Scientists in New Zealand have uncovered what they believe are the fossilized remains of a giant penguin nearly the size of an adult human.

The discovery, published this week in Alcheringa: An Australasian Journal of Palaeontology, shows the penguin stood about 1.6-metres tall and weighed 80 kilograms, significantly larger than the modern Emperor penguin.  

“Most people wouldn’t recognize the animal we described as being a penguin,” Paul Scofield, a senior curator at the Canterbury Museum, told CTV News Channel from Christchurch, N.Z.

“It had a very, very long bill like a heron or a cormorant and it also had a long tail. It couldn’t fly, but it wasn’t far from its flying ancestors and it probably had a small bent wing, rather than a flipper.”

The researchers say the "crossvallia waiparensis,” as it’s been named, roamed the South Island of New Zealand between 56 and 66 million years ago.

An amateur fossil hunter found the leg bones of the penguin about a year ago, but it is just now being confirmed as a new species. This is the second giant penguin fossil to be found in New Zealand.

“It takes quite a while when you’ve got an unknown animal right in front of you to actually work out what it is,” Scofield said.

This discovery comes just a week after researchers discovered the fossil of a giant parrot in New Zealand.
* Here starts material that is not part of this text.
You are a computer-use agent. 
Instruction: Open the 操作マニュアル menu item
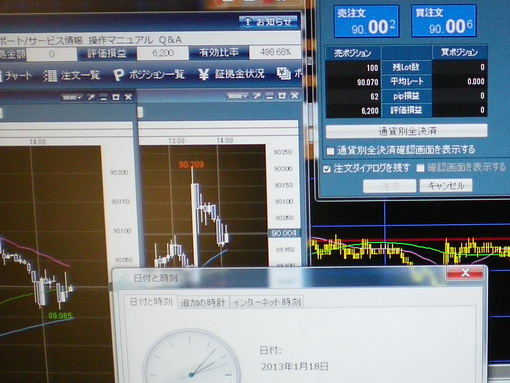tap(121, 40)
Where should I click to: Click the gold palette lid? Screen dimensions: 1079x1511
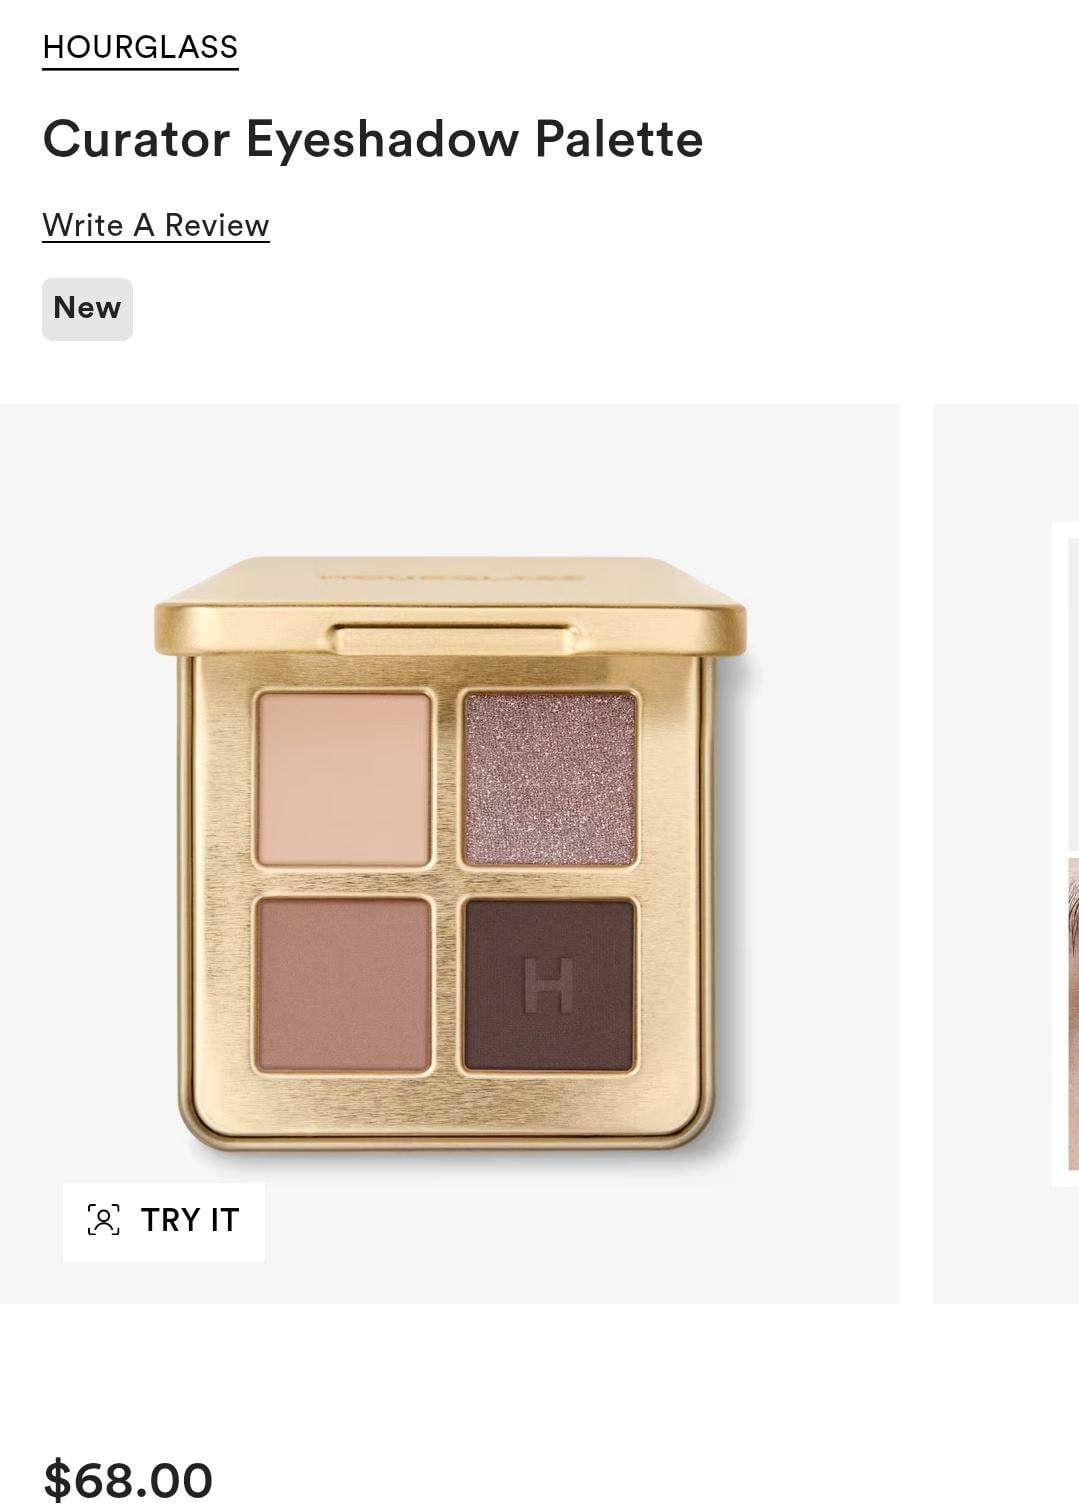[x=450, y=605]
The “Heracles inexpectatus” grew to about twice the size of the New Zealand kakapo, the largest parrot species currently on Earth. 

The island of New Zealand was also once the home of a giant flightless bird known as the moa and a giant eagle with a three-metre wingspan.

“It’s part of an ongoing realization about how bizarre prehistory New Zealand actually was,” Schofield said. “We now know that there was a whole suite of these giant animals living in New Zealand.”

The researchers believe there are two explanations for why these giant birds are no longer around and the first has to do with how New Zealand had a more tropical climate millions of years ago, but has since cooled down.

“These large animals probably couldn’t have survived in such a cool climate and it’s also quite probable that the rise of the sea mammals -- whales and dolphins -- out-competed the giant avian predators,” Scofield said.